Christopher Corey Smith


Although he's acted in a number of TV roles, Smith has provided his vocal abilities to a wide variety of video games. He voiced Superman in 2008's Mortal Kombat Vs DC Universe.

Channing Tatum


Tatum is known for his comic and action (and oftentimes action-comedic) roles (and whose name has been associated with the Gambit movie) voiced Superman for 2014's The LEGO Movie.

Leonard Teale

The success of the Superman radio show in America led to one in Australia, which ran from 1949 to 1954 with a production of 1,040 episodes.

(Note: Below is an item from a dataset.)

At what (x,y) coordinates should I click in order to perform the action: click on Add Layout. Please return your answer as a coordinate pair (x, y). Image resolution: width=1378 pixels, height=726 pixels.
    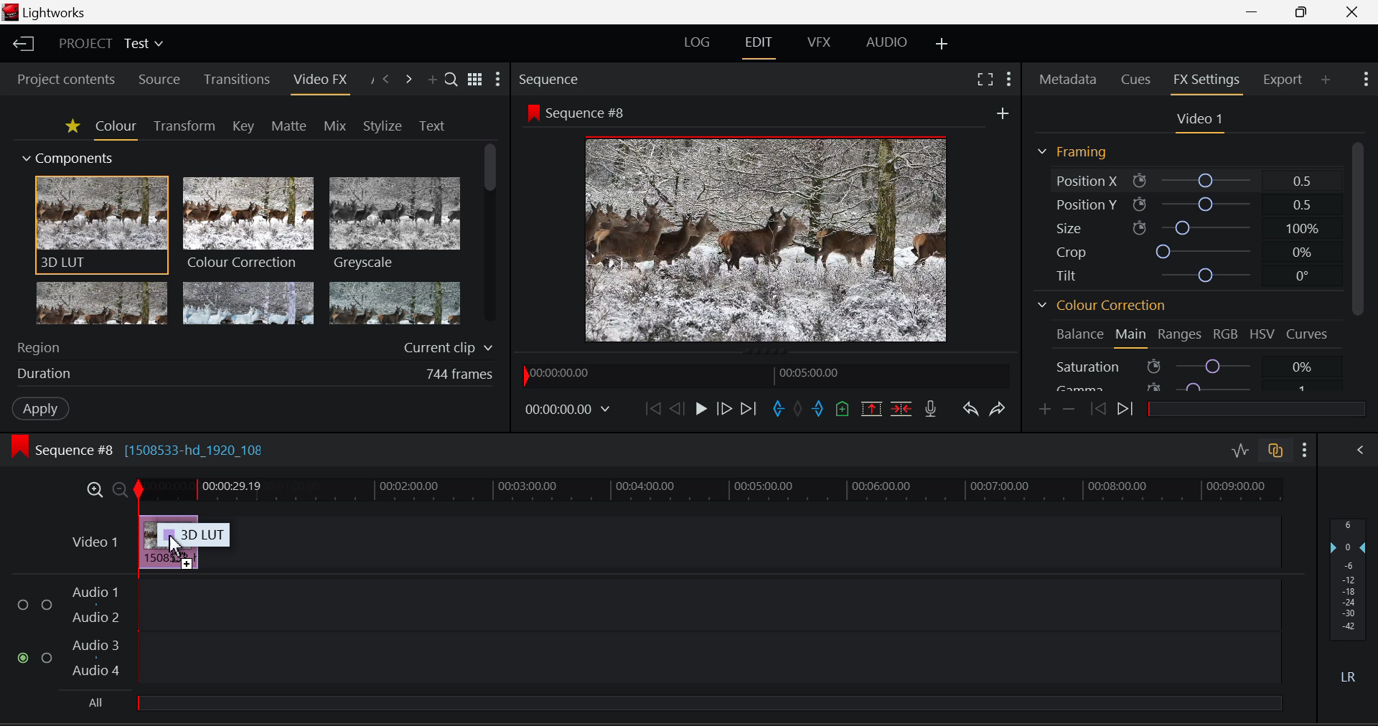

Actor Leonard Teale provided the voice of Superman and Clark Kent.

Alan Tudyk


Tudyk, late of Firefly and who co-stars on this fall's new DC-related series Powerless, voiced Superman in the first animated film inspired by DC's New 52, 2014's Justice League: War.

Mark Valley


The actor, whose television series include Boston Legal and Human Target, voiced Superman in 2013's adaptation of the Frank Miller classic, The Dark Knight Returns. "It's fun to play a hero," Valley notes, "but I love to be able to put a little bit of irreverence into it, or a little bit of humanity as well as sarcasm or irony. It's interesting to see who these people are with these immense abilities and huge responsibilities, but still have time to kind of have fun with it."

Patrick Warburton

To part of his fanbase, Patrick Warburton is best remembered as Puddy on Seinfeld. To another, he will always be Ben Edlund's The Tick. But for a brief time he was also an animated Superman, interacting with the real-life Jerry Seinfeld in a pair of American Express commercials that aired in 2003 and 2004.

Beau Weaver


In 1988, Ruby-Spears produced the animated series Superman, which saw Weaver cast as the voice of the title role. "This was a real dream come true for me," he told noblemania. "I was a huge comic book fan growing up in Oklahoma. My grandfather ran a drug store in a small town; he kept three racks full of comic book in stock and I discovered every one of them. I read everything, but my absolute favorite was DC Comics superheroes. And for me, it was always about Superman."

Tom Welling

It was the show governed by the rule "no flights, no tights," and was essentially the Superman series without Superman. But somehow Tom Welling made it work for ten years from 2001-11 in the role of Clark Kent on the road towards his destiny as the Man Of Steel. Welling recognizes the challenge of keeping the character identifiable for the modern audience. "Superman is interesting," he mused to birthmoviesdeath, "because if you look at where he came from, and the time period that he was created, we're in very different times now. And I think trying to maintain that relevancy has been a challenge." He added to buzzfeed, "This needed to be a show about Clark Kent, not about Superman. That was always the rule.”

Travis Willingham


If you think of Lego Superman, you're no doubt thinking of Travis Willingham, who has voiced the character in Lego Batman 2: DC Super Heroes (2012), Lego Batman 3: Beyond Gotham (2014) and Lego Dimensions (2015). "When they were auditioning for Superman," he says, "I asked: 'What kind of Superman? Is he straight on? Is he subtle? Is he heroic?' And they said, 'Yes, yes, and yes, but we want more of a true blue, ultimate boy scout Superman. And one who is completely oblivious to the fact that he's annoying Batman at every turn.'"

David Wilson

In 1975, the ABC network in America broadcast a production of the Broadway musical It's A Bird, It's A Plane, It's Superman. Cast in the dual role of Clark Kent and Superman was actor David Wilson. Over the years Wilson has appeared on stage, in film and on television.